Precise synchronization:
ChannelSync in the LabMaster 9 Zi-A mimics the architecture of a simple oscilloscope, even while synchronizing up to 20 different channels. A 10 GHz clock signal is generated in the "Master" acquisition module and distributed to up to four different "Slave" acquisition modules. The 10 GHz clock signal—1000 times faster than the 10 MHz reference signal typically used to synchronize laboratory equipment—ensures high timebase accuracy and precise synchronization between all acquisition modules. The result is a maximum jitter of 275 fsrms across all channels. The "Slaves" automatically lock onto the "Master," and automatic software corrects any static drift between the modules. The result is an oscilloscope with up to 20 channels operating like a simple oscilloscope.
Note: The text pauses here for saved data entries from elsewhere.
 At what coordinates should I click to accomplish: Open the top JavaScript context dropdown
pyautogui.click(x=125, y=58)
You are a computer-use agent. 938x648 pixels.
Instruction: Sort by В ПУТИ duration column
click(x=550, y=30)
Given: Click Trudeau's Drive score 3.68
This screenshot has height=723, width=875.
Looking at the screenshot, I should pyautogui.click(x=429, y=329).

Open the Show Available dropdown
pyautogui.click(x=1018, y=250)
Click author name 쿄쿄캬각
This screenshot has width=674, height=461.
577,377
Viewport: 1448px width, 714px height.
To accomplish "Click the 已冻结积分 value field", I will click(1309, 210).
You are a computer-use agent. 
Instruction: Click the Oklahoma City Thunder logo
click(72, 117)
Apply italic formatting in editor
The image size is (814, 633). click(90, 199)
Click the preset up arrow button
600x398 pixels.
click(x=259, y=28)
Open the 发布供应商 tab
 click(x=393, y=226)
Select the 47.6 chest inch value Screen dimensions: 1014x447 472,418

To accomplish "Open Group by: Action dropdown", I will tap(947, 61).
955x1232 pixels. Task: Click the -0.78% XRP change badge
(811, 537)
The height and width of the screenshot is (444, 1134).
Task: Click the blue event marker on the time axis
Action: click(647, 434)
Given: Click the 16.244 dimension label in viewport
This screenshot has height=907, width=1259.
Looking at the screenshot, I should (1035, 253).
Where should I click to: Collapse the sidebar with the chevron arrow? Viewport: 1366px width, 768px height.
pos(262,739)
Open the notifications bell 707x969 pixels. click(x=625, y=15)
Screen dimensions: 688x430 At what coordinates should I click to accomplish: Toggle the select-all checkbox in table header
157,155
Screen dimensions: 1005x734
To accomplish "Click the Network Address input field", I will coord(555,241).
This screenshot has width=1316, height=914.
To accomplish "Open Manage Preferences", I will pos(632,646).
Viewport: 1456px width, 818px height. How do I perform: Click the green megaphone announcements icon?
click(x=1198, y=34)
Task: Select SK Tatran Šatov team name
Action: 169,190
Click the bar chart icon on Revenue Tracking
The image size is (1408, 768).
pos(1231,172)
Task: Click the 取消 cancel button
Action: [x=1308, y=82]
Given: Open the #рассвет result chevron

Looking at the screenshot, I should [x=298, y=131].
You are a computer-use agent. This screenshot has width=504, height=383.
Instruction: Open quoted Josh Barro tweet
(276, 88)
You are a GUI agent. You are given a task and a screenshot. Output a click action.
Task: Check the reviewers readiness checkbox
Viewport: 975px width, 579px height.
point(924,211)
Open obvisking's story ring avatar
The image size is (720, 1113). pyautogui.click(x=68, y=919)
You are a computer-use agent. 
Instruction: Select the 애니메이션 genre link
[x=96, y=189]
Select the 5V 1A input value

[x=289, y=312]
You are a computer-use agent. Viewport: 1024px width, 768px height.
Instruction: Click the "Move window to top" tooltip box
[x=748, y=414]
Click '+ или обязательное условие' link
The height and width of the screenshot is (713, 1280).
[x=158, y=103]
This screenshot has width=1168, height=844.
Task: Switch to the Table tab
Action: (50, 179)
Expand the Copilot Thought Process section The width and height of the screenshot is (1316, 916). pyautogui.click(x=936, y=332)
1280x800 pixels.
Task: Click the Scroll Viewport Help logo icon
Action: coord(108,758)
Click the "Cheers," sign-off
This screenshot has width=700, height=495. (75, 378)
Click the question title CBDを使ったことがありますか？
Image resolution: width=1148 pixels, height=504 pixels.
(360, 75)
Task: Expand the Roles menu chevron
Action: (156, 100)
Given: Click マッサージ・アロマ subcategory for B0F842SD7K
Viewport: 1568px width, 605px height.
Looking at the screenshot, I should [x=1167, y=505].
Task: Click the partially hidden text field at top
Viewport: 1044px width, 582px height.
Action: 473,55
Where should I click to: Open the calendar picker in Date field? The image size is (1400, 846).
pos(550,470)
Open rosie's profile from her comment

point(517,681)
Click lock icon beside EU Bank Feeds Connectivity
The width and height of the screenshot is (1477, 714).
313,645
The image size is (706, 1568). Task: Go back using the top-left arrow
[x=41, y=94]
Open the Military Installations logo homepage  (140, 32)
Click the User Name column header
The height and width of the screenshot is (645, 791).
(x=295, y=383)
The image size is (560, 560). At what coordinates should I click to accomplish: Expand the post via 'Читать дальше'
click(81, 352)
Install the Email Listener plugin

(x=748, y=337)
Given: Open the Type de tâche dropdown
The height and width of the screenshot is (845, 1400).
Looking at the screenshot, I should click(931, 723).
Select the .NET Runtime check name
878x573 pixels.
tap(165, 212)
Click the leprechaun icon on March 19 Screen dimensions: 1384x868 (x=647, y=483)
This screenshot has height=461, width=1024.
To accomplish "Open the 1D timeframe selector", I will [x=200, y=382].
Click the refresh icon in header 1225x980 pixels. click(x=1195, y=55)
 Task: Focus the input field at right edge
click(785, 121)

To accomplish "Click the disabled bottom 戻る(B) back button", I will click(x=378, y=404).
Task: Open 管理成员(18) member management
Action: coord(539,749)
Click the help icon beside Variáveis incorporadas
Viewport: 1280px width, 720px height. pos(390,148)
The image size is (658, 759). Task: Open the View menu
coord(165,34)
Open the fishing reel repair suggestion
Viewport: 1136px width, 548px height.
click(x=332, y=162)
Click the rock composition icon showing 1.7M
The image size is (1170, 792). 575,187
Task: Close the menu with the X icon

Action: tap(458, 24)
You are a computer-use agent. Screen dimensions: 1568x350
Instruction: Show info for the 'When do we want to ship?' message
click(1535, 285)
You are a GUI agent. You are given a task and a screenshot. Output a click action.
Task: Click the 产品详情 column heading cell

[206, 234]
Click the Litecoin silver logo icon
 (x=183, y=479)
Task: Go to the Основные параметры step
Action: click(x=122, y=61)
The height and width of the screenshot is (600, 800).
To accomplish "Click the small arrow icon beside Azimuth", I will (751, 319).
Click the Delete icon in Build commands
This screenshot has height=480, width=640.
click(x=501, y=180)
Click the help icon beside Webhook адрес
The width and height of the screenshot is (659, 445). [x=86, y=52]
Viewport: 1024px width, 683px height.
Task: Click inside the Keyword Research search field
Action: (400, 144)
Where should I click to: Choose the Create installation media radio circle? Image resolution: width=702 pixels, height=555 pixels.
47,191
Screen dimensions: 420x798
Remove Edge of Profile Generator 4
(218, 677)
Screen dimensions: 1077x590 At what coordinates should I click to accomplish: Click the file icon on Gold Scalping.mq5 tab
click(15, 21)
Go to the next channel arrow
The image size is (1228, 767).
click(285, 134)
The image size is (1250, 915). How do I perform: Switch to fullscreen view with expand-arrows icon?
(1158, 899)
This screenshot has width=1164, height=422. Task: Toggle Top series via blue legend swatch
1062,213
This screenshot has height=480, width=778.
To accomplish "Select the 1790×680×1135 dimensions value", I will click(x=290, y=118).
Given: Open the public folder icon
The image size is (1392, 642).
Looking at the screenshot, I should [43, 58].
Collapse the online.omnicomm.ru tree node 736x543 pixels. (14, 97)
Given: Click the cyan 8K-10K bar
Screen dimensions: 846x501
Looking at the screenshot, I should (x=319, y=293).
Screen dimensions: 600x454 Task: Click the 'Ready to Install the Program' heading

The LabMaster 9 Zi-A builds upon the acquisition and analysis excellence of the WaveMaster 8 Zi-A. SiGe components ensure high performance with Digital Bandwidth Interleaving (DBI) technology, providing bandwidth upgrades and performance that would otherwise be unavailable. Signal fidelity is excellent, with exceptional rise time, impulse response, and a low jitter noise floor. Its high effective bit count (ENOB) across the entire operating frequency range, especially in the mid-band, ensures noise-free signal viewing. All software and hardware options available for the WaveMaster 8 Zi-A are also available for the LabMaster 9 Zi-A, increasing its power and flexibility.
High-speed SERDES applications
The development and characterization of high-speed SERDES is underway to support higher electrical transfer rates in the datacom and telecom markets. Traditional real-time oscilloscopes are limited to 30 GHz on two channels, and more bandwidth is needed for faster signals, while sampling oscilloscopes (with higher bandwidth) lack the data collection capabilities and flexibility necessary to understand the root causes of deterministic jitter problems. The LabMaster 9 Zi-A can be configured as a 2-channel system at 45 GHz for differential signal connections. This configuration also provides either 4 channels at 30 GHz or 8 channels at 20 GHz for multi-line debugging with lower bandwidth.